Speakers

Nick Craswell / Microsoft Research

A fundamental capability in search is to efficiently retrieve the best candidates from millions or billions of candidates. That capability can be used in personalized search, conversational search, and producing grounding text for large language models (LLMs). This talk covers some recent work on the fundamentals (MS MARCO) and additional capabilities needed for personalization and conversation (including "A theoretical model of conversational search" by Radlinski and Craswell). For each published work, it then presents toy examples generated by GPT-4 (dv3). The toy examples help us speculate about the impact of LLMs on previous research directions.
Speaker Bio: Principal Architect at Microsoft Research. Nick Craswell is an Australian scientist at Microsoft with 19 years experience in research and product development. He first joined Microsoft in the Cambridge UK research lab, but spent the most time running a science team in Bing in the US. His current product work uses large language models to support information access in Microsoft Office.
Ed Chi / Google Research

Talk Abstract TBD
Speaker Bio: Ed H. Chi is a Distinguished Scientist at Google, leading several machine learning research teams focusing on neural modeling, reinforcement learning, dialog modeling, reliable/robust machine learning, and recommendation systems in Google Brain team. His team has delivered significant improvements for YouTube, News, Ads, Google Play Store at Google with >420 product improvements since 2013. With 39 patents and >150 research articles, he is also known for research on user behavior in web and social media. Prior to Google, he was the Area Manager and a Principal Scientist at Palo Alto Research Center's Augmented Social Cognition Group, where he led the team in understanding how social systems help groups of people to remember, think and reason. Ed completed his three degrees (B.S., M.S., and Ph.D.) in 6.5 years from University of Minnesota. Recognized as an ACM Distinguished Scientist and elected into the CHI Academy, he recently received a 20-year Test of Time award for research in information visualization.
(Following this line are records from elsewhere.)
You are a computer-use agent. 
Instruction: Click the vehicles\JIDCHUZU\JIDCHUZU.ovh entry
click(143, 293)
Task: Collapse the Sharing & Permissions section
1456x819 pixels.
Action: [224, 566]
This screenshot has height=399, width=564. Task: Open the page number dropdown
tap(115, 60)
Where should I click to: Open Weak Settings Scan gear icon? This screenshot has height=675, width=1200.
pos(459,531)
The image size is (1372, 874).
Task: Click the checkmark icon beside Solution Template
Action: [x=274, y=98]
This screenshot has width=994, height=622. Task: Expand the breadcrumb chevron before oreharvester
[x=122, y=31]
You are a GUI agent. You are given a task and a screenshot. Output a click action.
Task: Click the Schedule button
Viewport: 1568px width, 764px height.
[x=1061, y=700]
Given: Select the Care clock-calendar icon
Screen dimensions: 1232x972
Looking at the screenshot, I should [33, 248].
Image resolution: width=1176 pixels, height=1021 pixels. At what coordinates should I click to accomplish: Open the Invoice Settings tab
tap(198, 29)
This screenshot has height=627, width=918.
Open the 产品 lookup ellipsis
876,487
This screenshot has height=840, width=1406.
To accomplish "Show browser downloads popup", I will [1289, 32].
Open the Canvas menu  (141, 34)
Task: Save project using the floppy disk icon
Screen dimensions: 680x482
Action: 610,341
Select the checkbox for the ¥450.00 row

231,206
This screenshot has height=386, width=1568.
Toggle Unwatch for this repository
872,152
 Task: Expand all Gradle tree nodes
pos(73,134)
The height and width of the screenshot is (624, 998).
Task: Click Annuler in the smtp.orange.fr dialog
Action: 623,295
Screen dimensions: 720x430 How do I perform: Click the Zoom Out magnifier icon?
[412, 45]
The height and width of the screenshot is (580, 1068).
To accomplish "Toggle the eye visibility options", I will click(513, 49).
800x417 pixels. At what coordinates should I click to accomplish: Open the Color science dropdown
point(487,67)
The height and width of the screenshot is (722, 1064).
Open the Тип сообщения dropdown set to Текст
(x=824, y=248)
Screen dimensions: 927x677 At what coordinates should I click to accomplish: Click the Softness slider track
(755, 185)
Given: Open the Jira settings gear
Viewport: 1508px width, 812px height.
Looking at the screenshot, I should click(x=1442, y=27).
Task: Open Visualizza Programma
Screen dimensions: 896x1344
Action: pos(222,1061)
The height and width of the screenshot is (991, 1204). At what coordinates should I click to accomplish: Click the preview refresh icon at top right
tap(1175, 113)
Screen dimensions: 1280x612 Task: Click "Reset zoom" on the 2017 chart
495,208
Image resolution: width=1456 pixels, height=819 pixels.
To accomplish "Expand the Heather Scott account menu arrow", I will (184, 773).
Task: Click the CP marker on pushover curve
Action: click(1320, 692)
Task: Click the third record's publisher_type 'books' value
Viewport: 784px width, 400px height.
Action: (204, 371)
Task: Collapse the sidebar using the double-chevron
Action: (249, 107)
He has been featured and quoted in the press, including the Economist, Time Magazine, LA Times, and the Associated Press. An avid swimmer, photographer and snowboarder in his spare time, he also has a blackbelt in Taekwondo
Johanne Trippas / RMIT (Australia)

Talk Abstract TBD
Speaker Bio: Dr Johanne Trippas is a Vice-Chancellor’s Research Fellow at the School of Computing Technologies at RMIT University, Australia. She is interested in Intelligent Systems, particularly next-generation capabilities for digital assistants, including spoken conversational search, collection of complex datasets, and task progression through ubiquitous sensing. She is also working with Ambulance Victoria, using artificial intelligence (AI) to identify cardiac arrest emergency calls efficiently. She has built an international reputation as a leader in conversational information-seeking research, especially at the intersection of conversational systems, interactive information retrieval (IIR), human-computer interaction (HCI), and dialogue analysis, with the aim of making information more accessible. Johanne is currently part of the National Institute of Standards and Technology (NIST) Text REtrieval Conference (TREC) program committee and is an ACM Conference on Human Information Interaction and Retrieval (CHIIR) steering committee member. She serves as vice-chair of the SIGIR Artifact Evaluation Committee, tutorial chair for European Conference on Information Retrieval (ECIR) ’24, and ACM SIGIR Conference on Information Retrieval in the Asia Pacific (SIGIR-AP) ’23 proceedings chair.